There are two things you want to do preparing for a production build.
- Configure a script to run in your package.json file
- Create a production config OR use node environment variables to make necessary changes in your Webpack config file
Creating the script
We have already used package.json to create the npm run dev
script. Now let us set up npm run deploy
.
{
"name": "my-project",
"version": "0.0.0",
"description": "My awesome project!",
"main": "app/main.js",
"scripts": {
"dev": "webpack-dev-server --devtool eval --progress --colors --hot --content-base build",
"deploy": "NODE_ENV=production webpack -p --config webpack.production.config.js"
},
"author": "",
"license": "ISC",
"devDependencies": {
"webpack": "^1.4.13",
"webpack-dev-server": "^1.6.6"
},
"dependencies": {}
}
As you can see we are just running webpack with the production argument and pointing to a different configuration file. We also use the environment variable "production" to allow our required modules to do their optimizations. Lets us create the config file now.

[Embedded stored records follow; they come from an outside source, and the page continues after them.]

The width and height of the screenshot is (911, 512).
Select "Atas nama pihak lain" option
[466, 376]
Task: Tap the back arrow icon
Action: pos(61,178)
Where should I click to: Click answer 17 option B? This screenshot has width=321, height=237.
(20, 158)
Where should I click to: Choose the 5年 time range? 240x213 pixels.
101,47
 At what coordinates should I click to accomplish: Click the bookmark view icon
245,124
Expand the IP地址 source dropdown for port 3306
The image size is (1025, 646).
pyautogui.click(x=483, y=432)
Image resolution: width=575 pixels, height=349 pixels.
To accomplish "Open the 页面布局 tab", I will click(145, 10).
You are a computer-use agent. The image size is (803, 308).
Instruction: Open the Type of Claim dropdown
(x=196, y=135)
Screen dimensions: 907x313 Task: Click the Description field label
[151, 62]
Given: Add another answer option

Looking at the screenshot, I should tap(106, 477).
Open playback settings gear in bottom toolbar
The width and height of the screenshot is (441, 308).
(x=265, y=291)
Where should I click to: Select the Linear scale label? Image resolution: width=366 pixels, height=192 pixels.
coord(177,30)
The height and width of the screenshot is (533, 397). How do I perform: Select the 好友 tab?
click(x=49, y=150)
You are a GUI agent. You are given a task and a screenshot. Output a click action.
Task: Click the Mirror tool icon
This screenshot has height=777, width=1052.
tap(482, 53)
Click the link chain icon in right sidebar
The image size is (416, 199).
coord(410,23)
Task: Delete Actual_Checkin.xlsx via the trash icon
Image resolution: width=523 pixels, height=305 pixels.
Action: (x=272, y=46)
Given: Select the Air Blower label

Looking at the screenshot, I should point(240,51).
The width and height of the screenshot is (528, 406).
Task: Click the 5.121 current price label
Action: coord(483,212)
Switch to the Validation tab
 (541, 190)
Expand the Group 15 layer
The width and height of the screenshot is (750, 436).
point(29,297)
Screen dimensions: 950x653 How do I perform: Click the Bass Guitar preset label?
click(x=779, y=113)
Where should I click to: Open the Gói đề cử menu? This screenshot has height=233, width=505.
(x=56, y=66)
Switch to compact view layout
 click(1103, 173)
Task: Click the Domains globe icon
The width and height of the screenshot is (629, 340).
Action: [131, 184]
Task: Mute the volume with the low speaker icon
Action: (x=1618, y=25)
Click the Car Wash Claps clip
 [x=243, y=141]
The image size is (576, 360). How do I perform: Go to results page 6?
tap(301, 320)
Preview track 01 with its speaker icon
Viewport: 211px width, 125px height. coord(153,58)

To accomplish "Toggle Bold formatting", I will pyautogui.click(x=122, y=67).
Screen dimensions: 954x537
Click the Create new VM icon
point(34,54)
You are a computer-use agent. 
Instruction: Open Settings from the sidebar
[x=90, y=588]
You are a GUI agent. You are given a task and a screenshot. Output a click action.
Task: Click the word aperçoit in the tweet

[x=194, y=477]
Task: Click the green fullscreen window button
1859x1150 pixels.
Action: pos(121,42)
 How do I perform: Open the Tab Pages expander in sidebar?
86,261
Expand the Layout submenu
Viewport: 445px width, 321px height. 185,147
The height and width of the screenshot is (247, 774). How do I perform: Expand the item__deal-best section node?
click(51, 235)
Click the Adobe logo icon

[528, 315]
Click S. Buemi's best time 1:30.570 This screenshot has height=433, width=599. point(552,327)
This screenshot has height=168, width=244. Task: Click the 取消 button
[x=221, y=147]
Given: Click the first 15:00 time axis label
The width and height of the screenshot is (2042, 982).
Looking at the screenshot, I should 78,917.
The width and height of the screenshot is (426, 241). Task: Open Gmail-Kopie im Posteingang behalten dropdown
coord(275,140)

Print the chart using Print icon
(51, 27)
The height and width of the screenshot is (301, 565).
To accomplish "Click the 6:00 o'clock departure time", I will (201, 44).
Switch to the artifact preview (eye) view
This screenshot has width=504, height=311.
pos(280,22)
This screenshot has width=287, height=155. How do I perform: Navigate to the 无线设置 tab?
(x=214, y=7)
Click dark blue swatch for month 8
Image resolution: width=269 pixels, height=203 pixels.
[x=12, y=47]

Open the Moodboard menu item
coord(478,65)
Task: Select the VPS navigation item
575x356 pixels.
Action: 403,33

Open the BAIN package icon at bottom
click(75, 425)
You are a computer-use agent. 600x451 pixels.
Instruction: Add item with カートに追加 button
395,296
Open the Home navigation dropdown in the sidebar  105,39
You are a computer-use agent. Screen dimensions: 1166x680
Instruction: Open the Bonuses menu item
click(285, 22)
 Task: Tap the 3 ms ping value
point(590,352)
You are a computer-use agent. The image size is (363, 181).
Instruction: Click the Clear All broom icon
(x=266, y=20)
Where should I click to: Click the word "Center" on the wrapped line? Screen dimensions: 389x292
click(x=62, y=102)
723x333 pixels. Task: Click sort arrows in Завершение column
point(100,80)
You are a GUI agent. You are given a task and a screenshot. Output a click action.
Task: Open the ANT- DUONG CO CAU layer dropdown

Creating the production config
So there really is not much difference in creating the dev and production versions of your webpack config. You basically point to a different output path and there are no workflow configurations or optimizations. What you also want to bring into this configuration is cache handling.
var path = require('path');
var config = {
entry: path.resolve(__dirname, '../app/main.js')
output: {
path: path.resolve(__dirname, '../dist'),
filename: 'bundle.js'
},
module: {
loaders: [{
test: /\.js$/,
// There is not need to run the loader through
// vendors
exclude: [node_modules_dir],
loader: 'babel'
}]
}
};
module.exports = config;
Doing the deploy
Run npm run deploy
in the root of the project. Webpack will now run in production mode. It does some optimizations on its own, but also React JS will do its optimizations. Look into caching for even more production configuration.